Quelle sera l'ampleur de la reprise du trafic au moins de juin ?

Nous devrions atteindre un trafic de 5 à 7 % par rapport au mois de juin 2019. Cinq compagnies vont opérer sur la plateforme. Air France met en place quatre vols quotidiens vers Roissy et l'offre pourra monter à six vols par jour. La compagnie va aussi proposer trois vols par semaine vers Lyon à compter du 8 juin. Surtout, nous attendons la décision d'Air France sur la reprise de la Navette étant donné que l'aéroport d'Orly doit rouvrir le 26 juin. Il faut rappeler que Toulouse-Orly reste la première ligne aérienne d'Europe avec une dizaine de vols quotidiens, elle est très importante notamment pour le monde économique.

Ensuite, Easyjet ouvre un vol quotidien vers Roissy et trois vols par semaine vers Nice à compter du 15 juin. De son côté, Volotea reprend cinq lignes : Ajaccio et Bastia en Corse mais aussi Caen, Nice et Strasbourg. Lufthansa rouvre Munich sur une base de cinq vols par semaine. Enfin, Air Corsica propose à nouveau à partir de la fin juin des liaisons vers Bastia et Ajaccio. Notre réseau commence vraiment à s'étoffer.

Quelle visibilité avez-vous sur le trafic de cet été ?

Cette visibilité est encore parcellaire. Ceci dit, Ryanair envisage une reprise de ses vols à compter du 1er juillet sur une base de 30 à 40% de son activité normale, avec des destinations telles que Londres, Dublin, Édimbourg, Naples, Lisbonne, Athènes et Milan. Les compagnies aériennes attendent comme nous les annonces gouvernementales sur la réouverture des frontières au sein de l'Union européenne. La reprise du trafic estival est essentiellement liée à cette décision. Si les choses se passent comme nous l'espérons, nous pourrions monter à 15% du trafic habituel en juillet et 20% en août.

Envisagez-vous une réouverture des boutiques de l'aéroport ?

Les concessionnaires des commerces cherchent un juste équilibre entre la nécessité de reprendre l'activité et un seuil de fréquentation qui garantisse un minimum de viabilité économique. Il est possible d'imaginer une réouverture d'une partie de l'offre commerciale, en particulier le duty free, entre fin juin et début juillet. Nous essayons aussi de mettre l'accent sur la restauration à emporter.

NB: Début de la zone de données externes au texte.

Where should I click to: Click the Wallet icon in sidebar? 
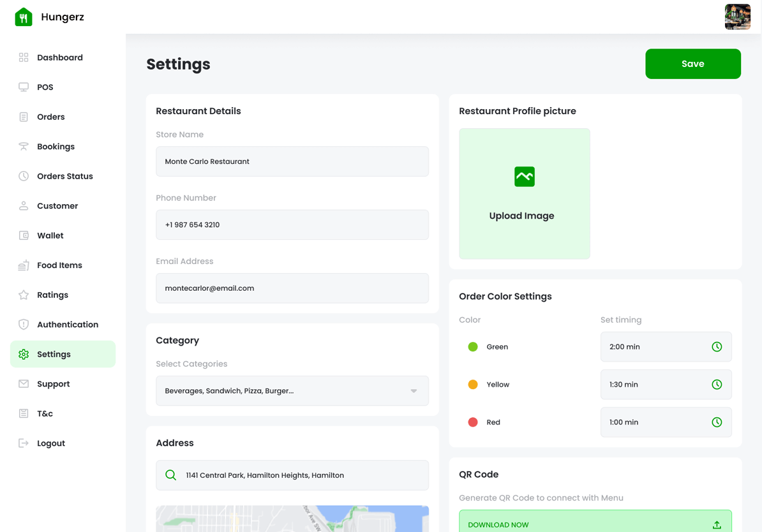(24, 235)
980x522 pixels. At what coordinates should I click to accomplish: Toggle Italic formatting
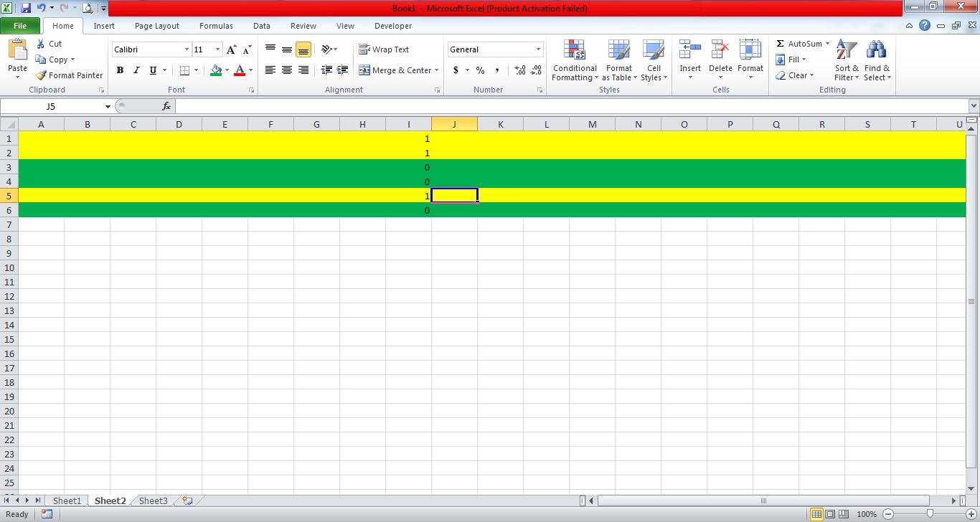(x=136, y=70)
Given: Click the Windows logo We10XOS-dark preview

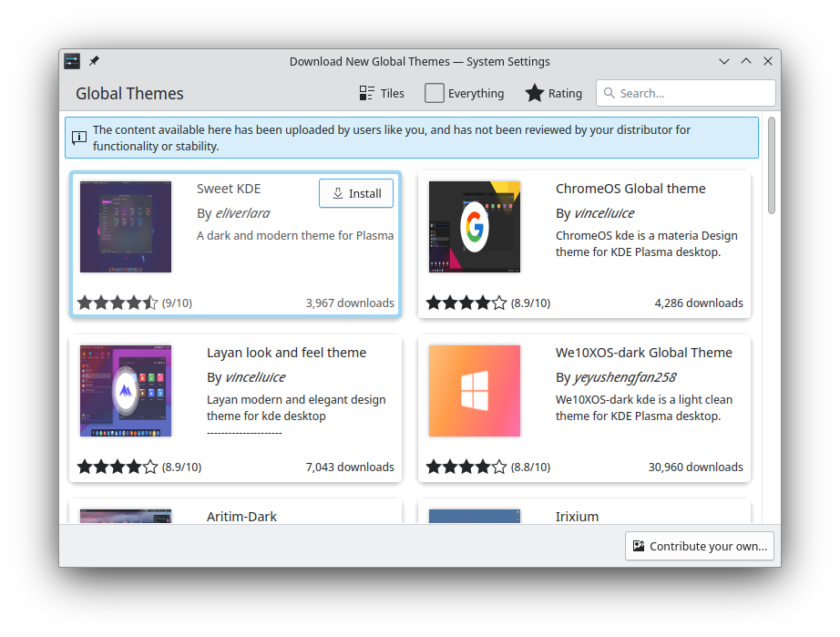Looking at the screenshot, I should [x=474, y=390].
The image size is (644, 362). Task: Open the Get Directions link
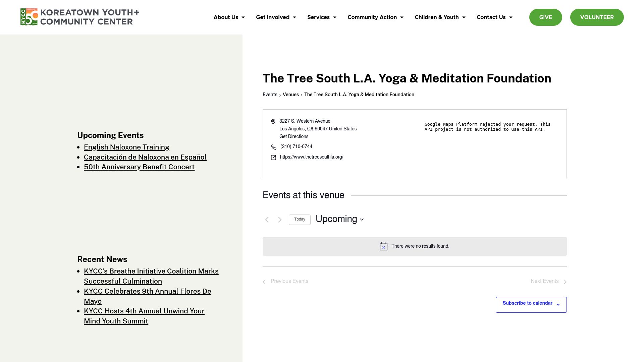[x=293, y=136]
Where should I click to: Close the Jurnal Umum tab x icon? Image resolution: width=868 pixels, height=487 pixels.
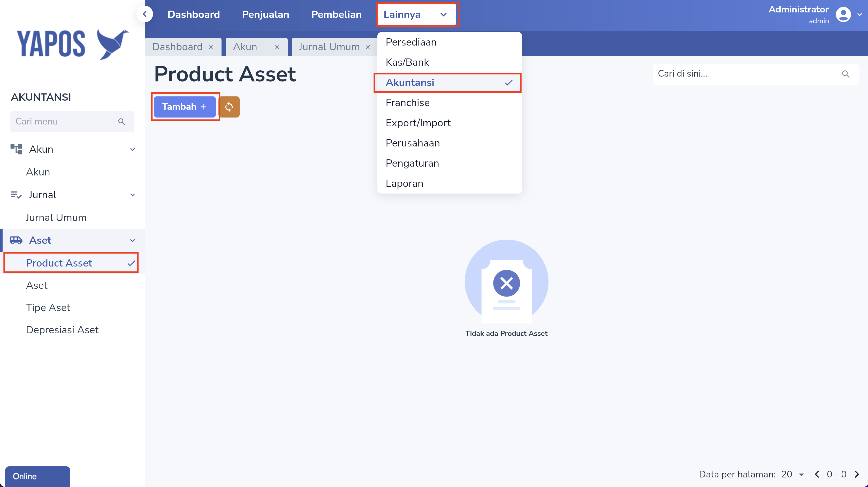pos(368,47)
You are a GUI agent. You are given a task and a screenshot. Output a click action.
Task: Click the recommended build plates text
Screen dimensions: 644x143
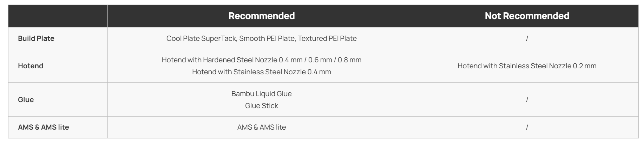click(262, 38)
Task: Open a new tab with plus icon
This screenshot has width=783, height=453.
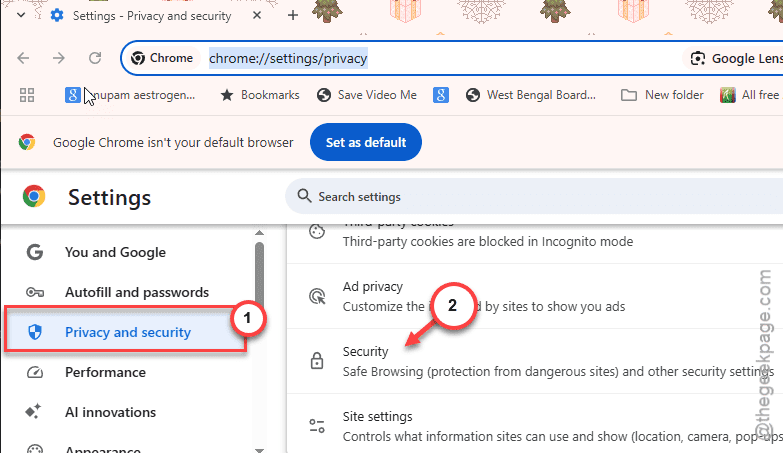Action: 293,15
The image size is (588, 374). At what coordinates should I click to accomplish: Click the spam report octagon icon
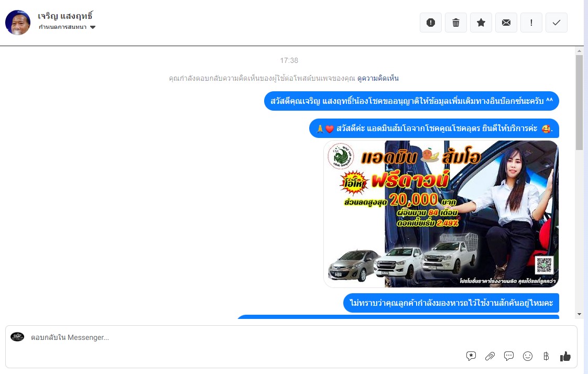(431, 23)
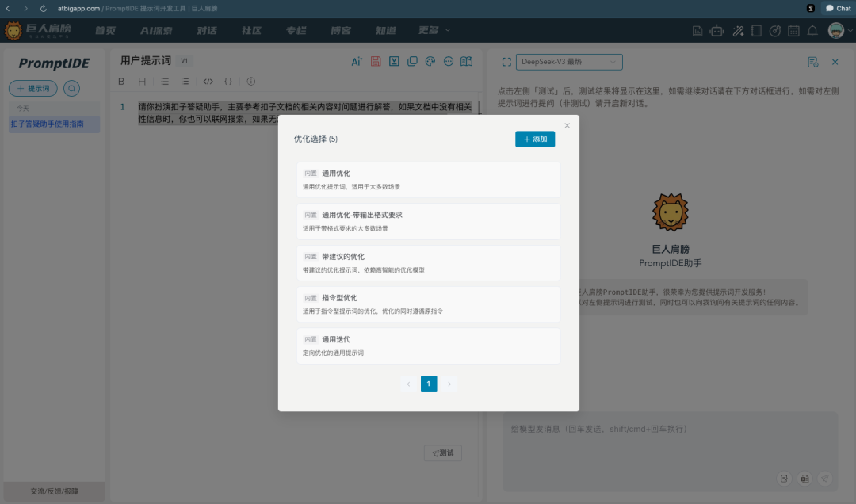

Depuis le mois d'avril, l'ensemble des salariés de l'aéroport a été mis en chômage partiel avec un taux d'activité moyen de 20%. Qu'en est-il aujourd'hui ?

Au plus fort de la crise, le niveau moyen d'activité était de 20%. Tous les salariés ont été concernés et à tous les niveaux. En juin, pour accompagner la reprise de trafic, le taux d'activité moyen remonte légèrement en deçà de 30%. Autre chiffre : 75% de l'effectif sera à moins de 50% d'activité ce mois-ci. Malgré ce chômage partiel, les équipes sont pleinement mobilisées pour adapter le parcours passager au contexte sanitaire avec des points de distribution de gel, des comptoirs d'enregistrement équipés de plexiglass et des marquages au sol pour favoriser la distanciation sociale.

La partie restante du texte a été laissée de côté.